We find ourselves, this morning, at a familiar place. It seems plastic, borderline entitlement, as we gripe about our television show ending. Yet, we know one thing for sure, there will no more Game of Thrones, and Jesus, yes. Here again. Why does my heart, feel so bad? Where do I go from here? Am I ready to commit again, so soon? Yes, the final season may have been a disappointment, but we have earned that disappointment.
damn this is some stupid ass shit. I feel bad for the actors. I can’t believe I gave this show 8 years of my life. goddamn lmao
— na’ama נעמה ناعما (@derridalicious) May 20, 2019
While I don’t know the series, but I know the feeling. That gap, that hole where a largesse of purpose once was. For the last eight years, those who gamed the throne had something to look forward to, a small pointless thrill in a life of tepid obligation, of unfortunate daily grindage. At least, we had something. Something to fill the grey hours between work shifts naps and due bills. Even if it turned out to be not what we wanted, it was something, and now we’ll never possess that feeling again.
That feeling you’re feeling this morning is legitimate. Many of us got our feet wet with JK Rowling’s juggernaut, where it was less about the story and more about what the story meant to us, which came to represent a point in our life. It wasn’t so much Ron, Harry, et cetera, it was the everyday processes that circled around it. It was about reading it, but also about not reading it. The lining up for the books, it was waiting until the next instalment, it was chatting about what you wanted it to be. It was hope intertwined with escapism. As Marshall McLuhan (who totes would have been in Hufflepuff) famously mused, the message was less important than the medium you discovered it on.
I find myself prone to this entertainment ennui. As I want to do, I tend to wait until all episodes are available, and then I ensconce myself. I donate me to that universe. Thusly, I find myself an expert in this particular macro matter of heartbreak.
I’ve not done well. Ever since Breaking Bad left me (amazing series, disappointing final season), I’ve not moved on. Not properly.
I find myself perpetually not ready to love again. The end doesn’t matter, it was what it was. It was no-one’s fault, certainly not yours. But heed my words, as you certainly should. As the heartbroken teens of Tumblr oft opine, don’t be sad that it ended, be happy that it happened. One day you’ll look back, after it stops hurting, and you’ll remember the good times. What it used to mean to you, the reasons why you got involved. Yes, it’ll never feel the same way again, and no, you can’t start over, because you should never go back, but what you need, is something, someone new. That, or you can enter the grimy world of relationship denial. Your choice.

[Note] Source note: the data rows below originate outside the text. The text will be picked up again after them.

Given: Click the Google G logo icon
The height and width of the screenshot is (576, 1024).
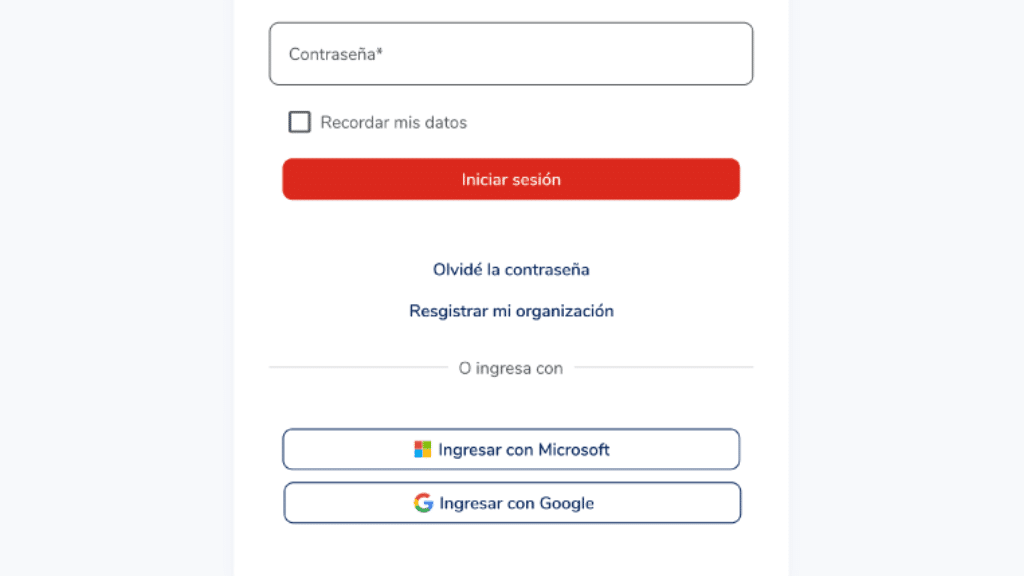Looking at the screenshot, I should point(423,503).
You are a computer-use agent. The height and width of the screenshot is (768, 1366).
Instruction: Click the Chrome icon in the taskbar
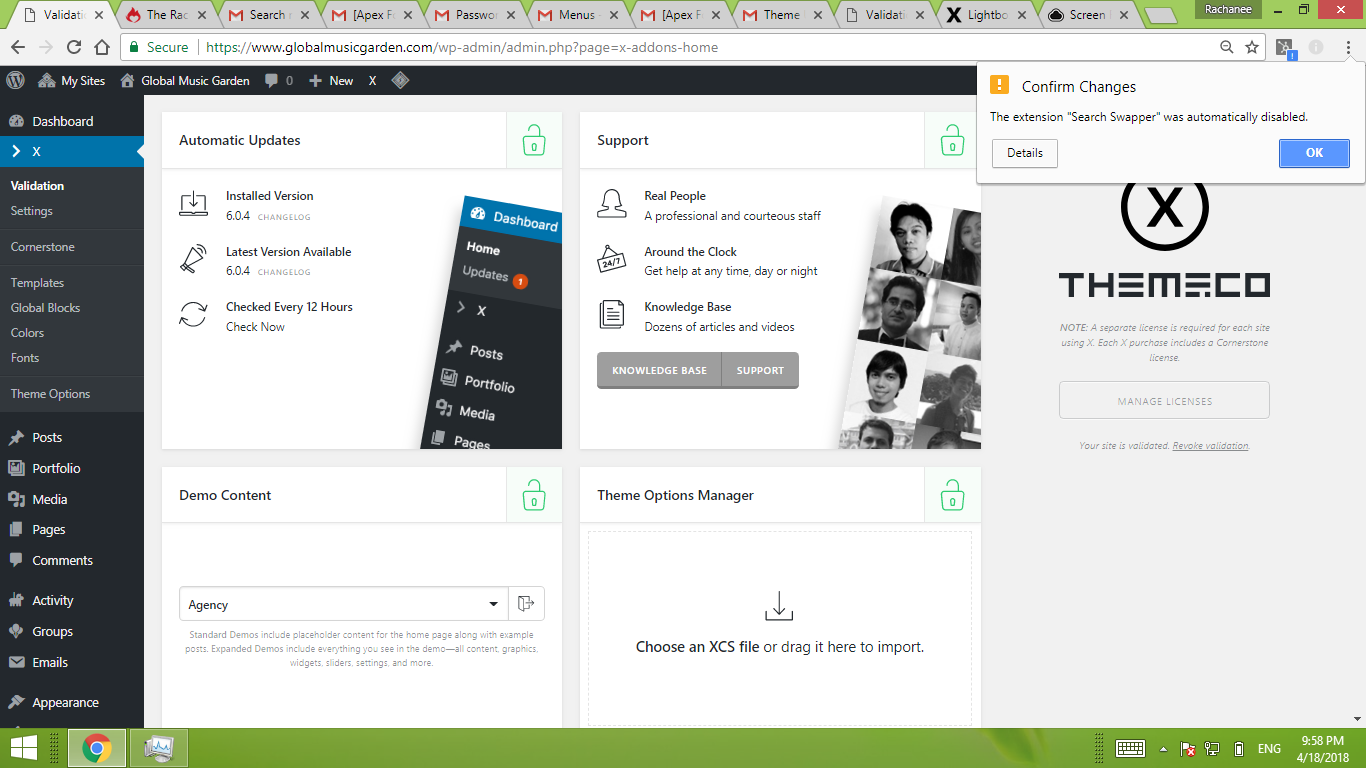click(97, 748)
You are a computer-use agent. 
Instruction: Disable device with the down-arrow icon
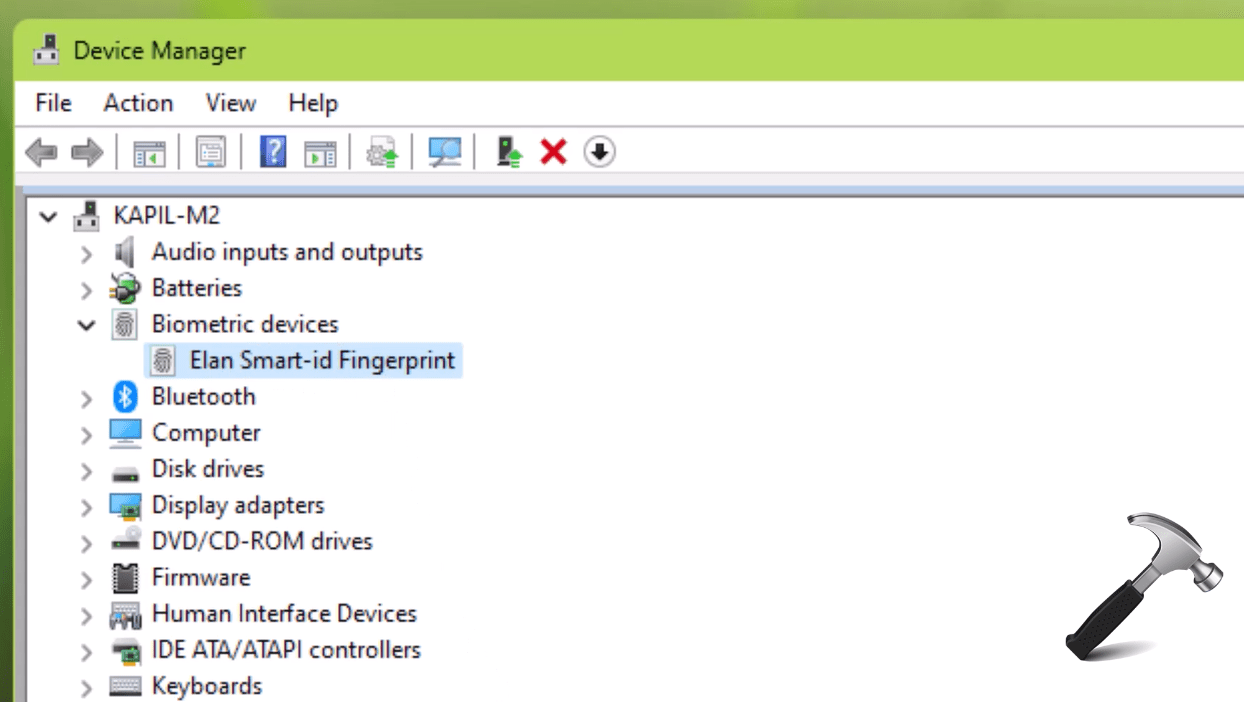[x=597, y=151]
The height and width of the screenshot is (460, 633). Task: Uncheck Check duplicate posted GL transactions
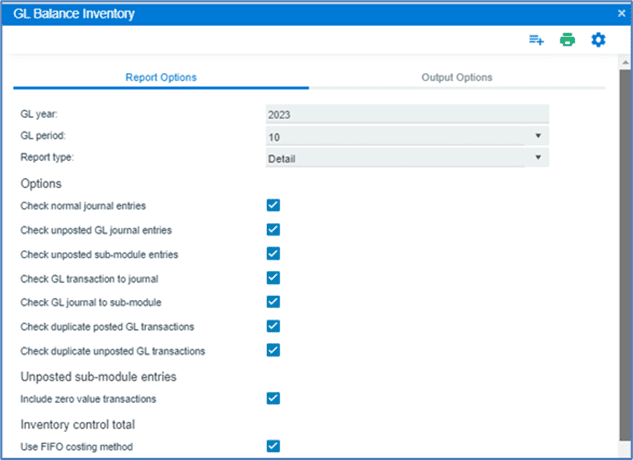pos(273,326)
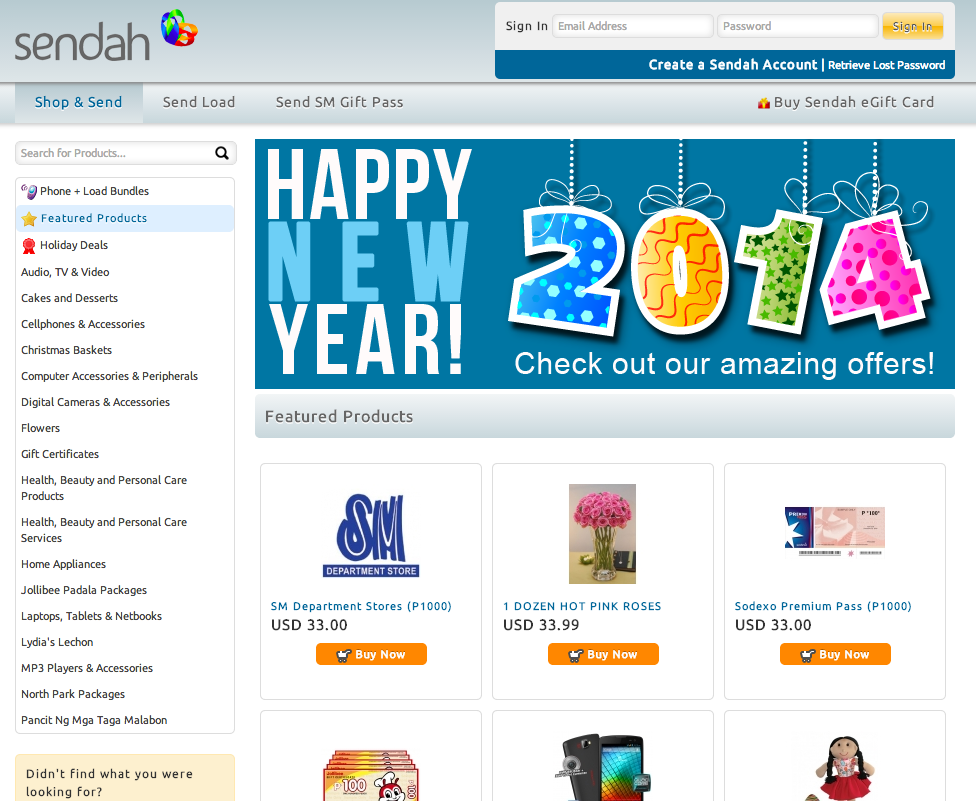Viewport: 976px width, 801px height.
Task: Open the SM Department Store logo thumbnail
Action: (371, 535)
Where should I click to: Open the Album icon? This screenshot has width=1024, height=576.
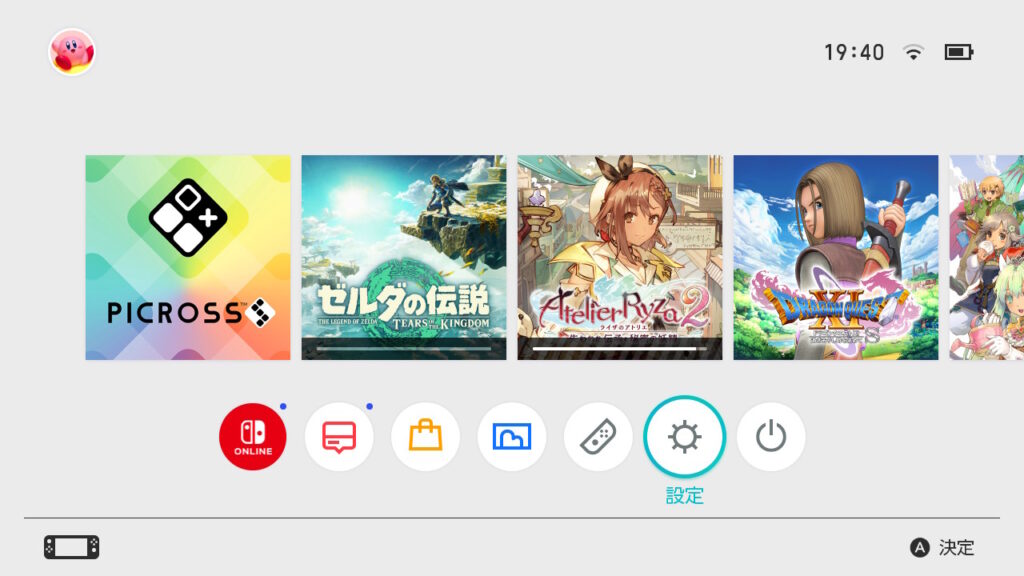coord(511,436)
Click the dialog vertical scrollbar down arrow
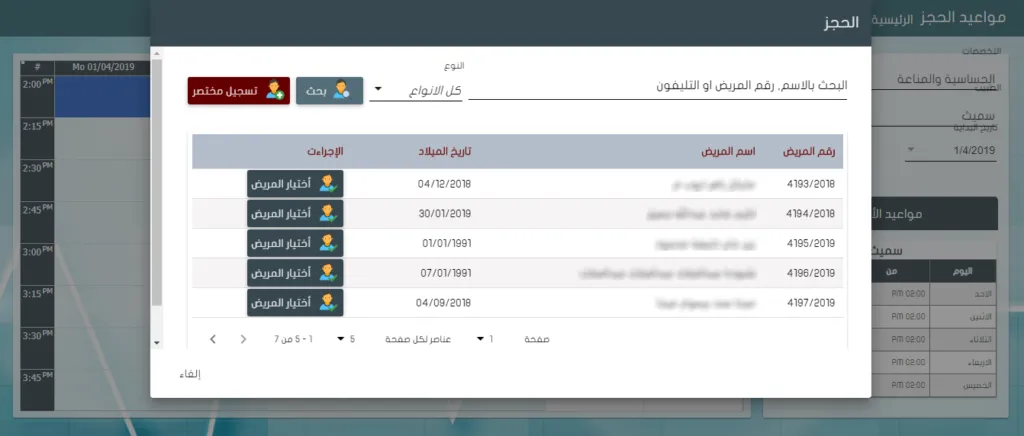Viewport: 1024px width, 436px height. click(156, 342)
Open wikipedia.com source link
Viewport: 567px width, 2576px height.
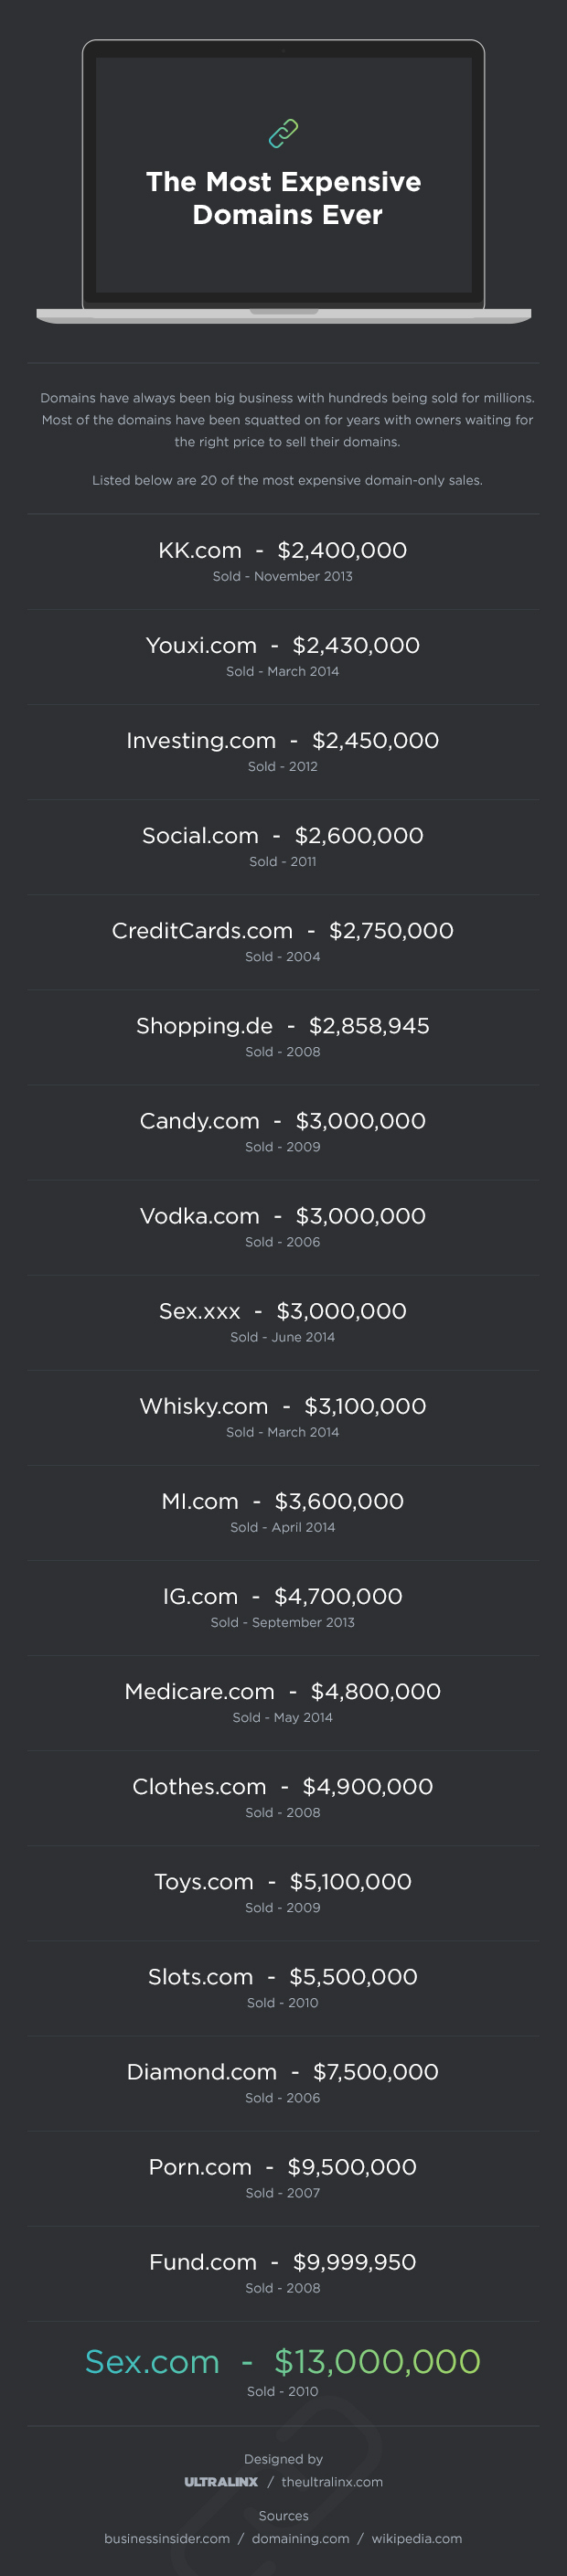point(416,2538)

As McLuhan once said, “…all media exist to invest our lives with artificial perceptions and arbitrary values”, which can be transported directly to the legitimacy of Jon Snow’s claim to the throne. It matters, because it doesn’t matter. We make it our everything, and for a small tiny fraction of our life, we become it. Yes, it may never come again the same form, just know that Game of Thrones meant something, and realise that no-one can take that away from you.
Scars and all.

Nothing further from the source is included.